'''

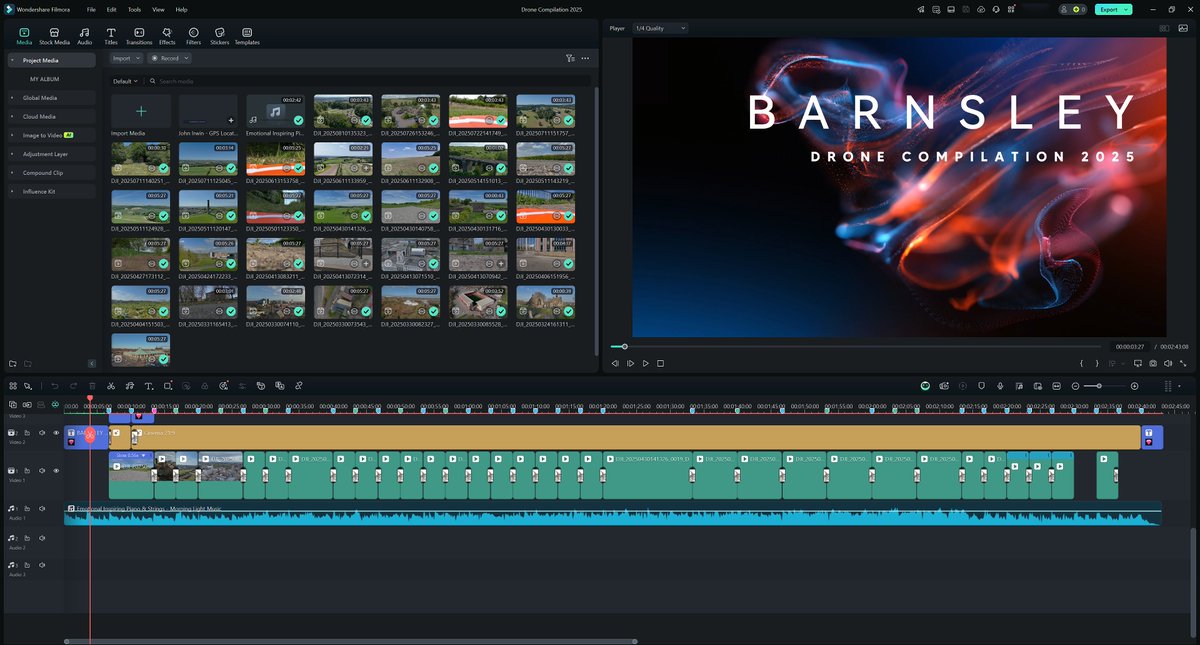
Task: Hide the Video 2 track with the eye toggle
Action: tap(56, 433)
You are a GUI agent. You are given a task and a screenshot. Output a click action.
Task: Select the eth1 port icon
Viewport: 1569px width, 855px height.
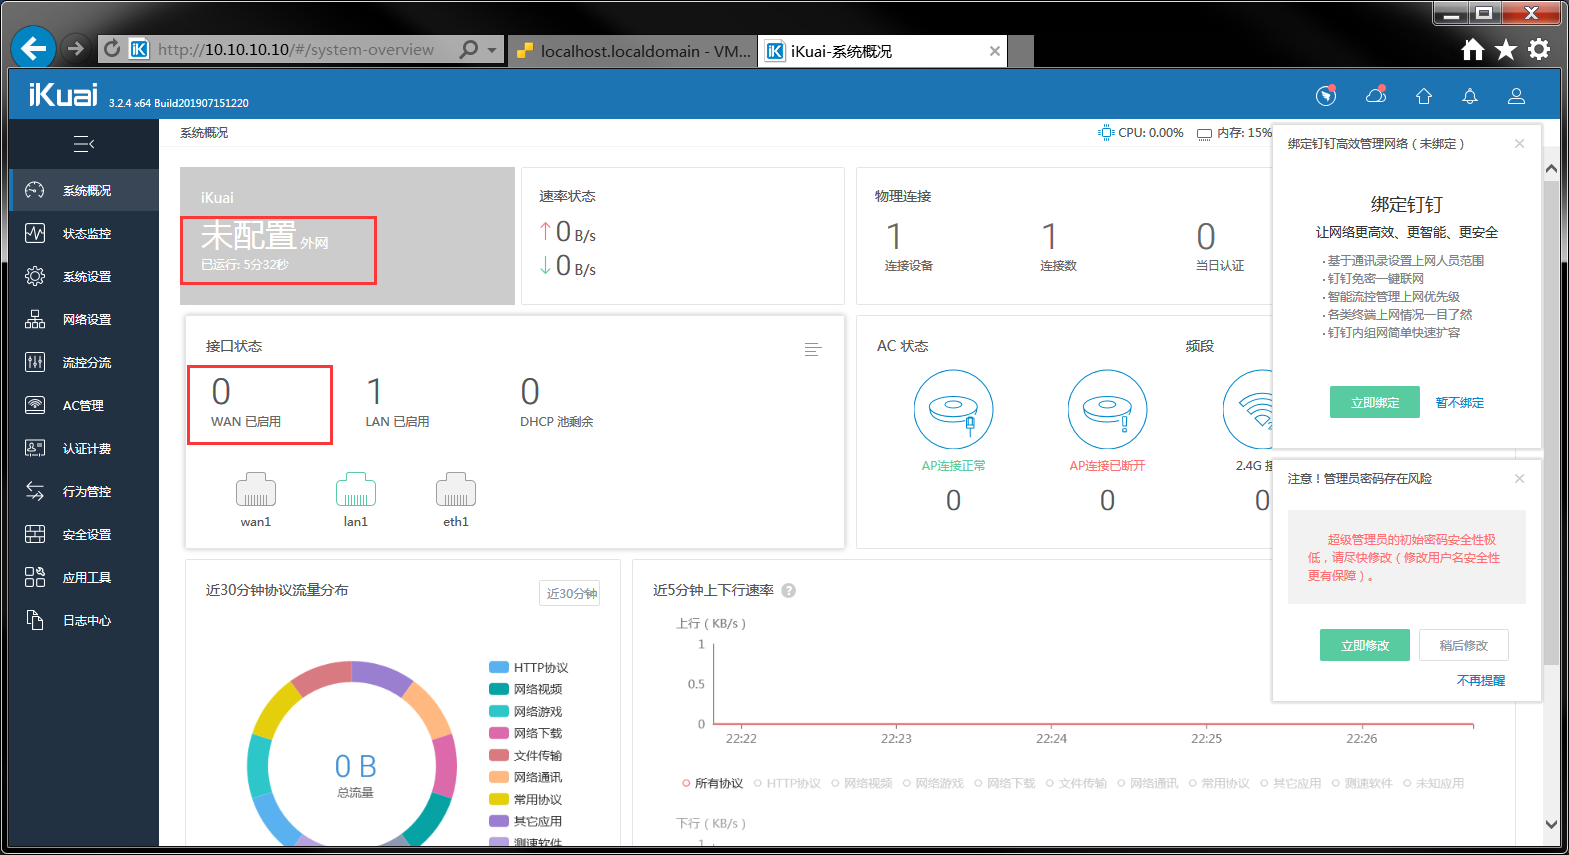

'''

Rewrite the entries above, replacing "click action" with "tap action" and leaving all other text unchanged. Omit the pictures.

EXPECTED OUTPUT:
Task: Hide the Video 2 track with the eye toggle
Action: tap(56, 433)
You are a GUI agent. You are given a task and a screenshot. Output a tap action.
Task: Select the eth1 port icon
Viewport: 1569px width, 855px height.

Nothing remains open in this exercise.